**LISTE DES TÂCHES**
A. Dans l'extrait du document consacré au roman Le cheval et son écuyer, de quel tome des Chroniques de Narnia s'agit-il ?
B. Recopiez fidèlement, dans l'extrait du document, le passage allant de « Il y a quelques » jusqu'à « tout devrait l'être. ».
C. D'après l'extrait du document sur Le cheval et son écuyer, pourquoi Lewis recourt-il à des descriptions plus génériques de la province sud de Narnia ?

═══ EXTRAIT DU DOCUMENT

Il y a quelques changements intéressants dans Le cheval et son écuyer, tome 5 des Chroniques de Narnia de C.S. Lewis. Mais inutile de s'illusionner, le roman demeure aussi frustrant que les autres volumes, gagnant de nouvelles qualités et de nouveaux défauts à part égale. Parfaitement équilibré, comme tout devrait l'être.

Le livre apporte une nouvelle perspective car nous ne sommes plus dans le décalage d'héros de notre réalité aboutissant à Narnia, mais bien d'une histoire entre héros natifs de là-bas. De fait, le ton du livre est plus normalisé, devenant une fantasy encore plus classique, toujours adorné du ton parfois infantilisant de l'auteur, justifié pour son jeune public mais décidément lourd une fois passé l'âge. Ce changement de la portal fantasy à la high fantasy se ressent aussi dans l'écriture, avec une déperdition malvenue. Le grand atout de Lewis est à mon sens son génie du merveilleux et de l'immersion, et on sent que ça se faisait à l'unisson des humains de la Terre découvrant cet univers aussi magnifique que dangereux. Or, même si Narnia est dépeinte comme plus attractive que Calormen, le sens du merveilleux ne peut être aussi prégnant pour un natif. De plus, nous savons à quoi ressemble la province sud de Narnia depuis Le Lion, la sorcière blanche et l'armoire magique et de fait Lewis recourt à des descriptions plus génériques et assez doublons. Toute la première partie à Calormen semble également moins l'inspirer, on sent que Lewis n'arrive pas à se dépétrer de l'influence moyen-orientale de cet empire qu'il relate sans éclat particulier. A contrario, la province de Narnia est bien une pure création imaginaire, même si puisant aux contes de fées. Cela dit, je me demande si les géniaux créateurs d'Avatar le dernier maître de l'air (éblouissante série animée de fantasy, meilleur worldbulding vu à l'écran) ne se sont pas inspirés de Tashbaan tant la cité d'Omashu y ressemble trait pour trait. L'influence de Narnia est décidément partout.

══════
═══ DONNÉES PRÉSENTÉES

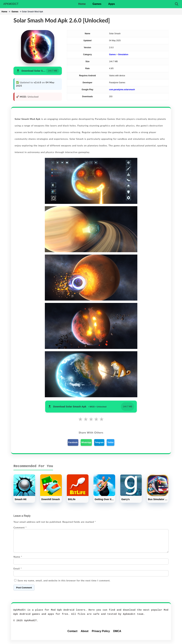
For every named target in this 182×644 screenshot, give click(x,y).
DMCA (117, 635)
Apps (111, 4)
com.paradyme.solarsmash (122, 90)
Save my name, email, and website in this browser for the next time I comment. (64, 584)
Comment (20, 527)
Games (97, 4)
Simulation (123, 54)
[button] (38, 71)
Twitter (110, 442)
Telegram (99, 442)
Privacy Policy (101, 635)
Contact (72, 635)
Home (82, 4)
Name (18, 560)
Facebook (73, 442)
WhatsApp (86, 442)
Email (18, 572)
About (84, 635)
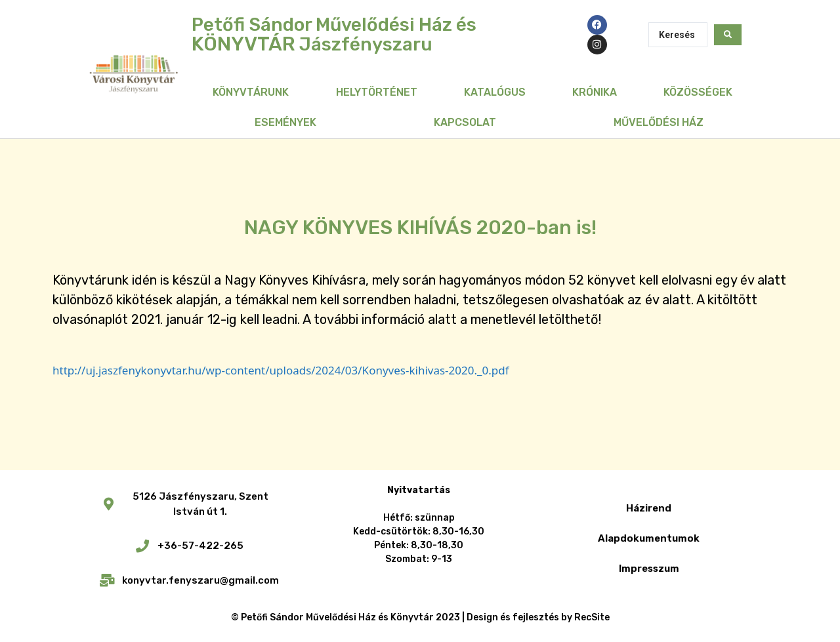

══════

**LISTE DES RÉPONSES**
A. Du tome 5.

B.
Il y a quelques changements intéressants dans Le cheval et son écuyer, tome 5 des Chroniques de Narnia de C.S. Lewis. Mais inutile de s'illusionner, le roman demeure aussi frustrant que les autres volumes, gagnant de nouvelles qualités et de nouveaux défauts à part égale. Parfaitement équilibré, comme tout devrait l'être.

C. Le lecteur sait déjà à quoi ressemble la province sud de Narnia depuis Le Lion, la sorcière blanche et l'armoire magique. Lewis recourt donc à des descriptions plus génériques, qui font largement doublon.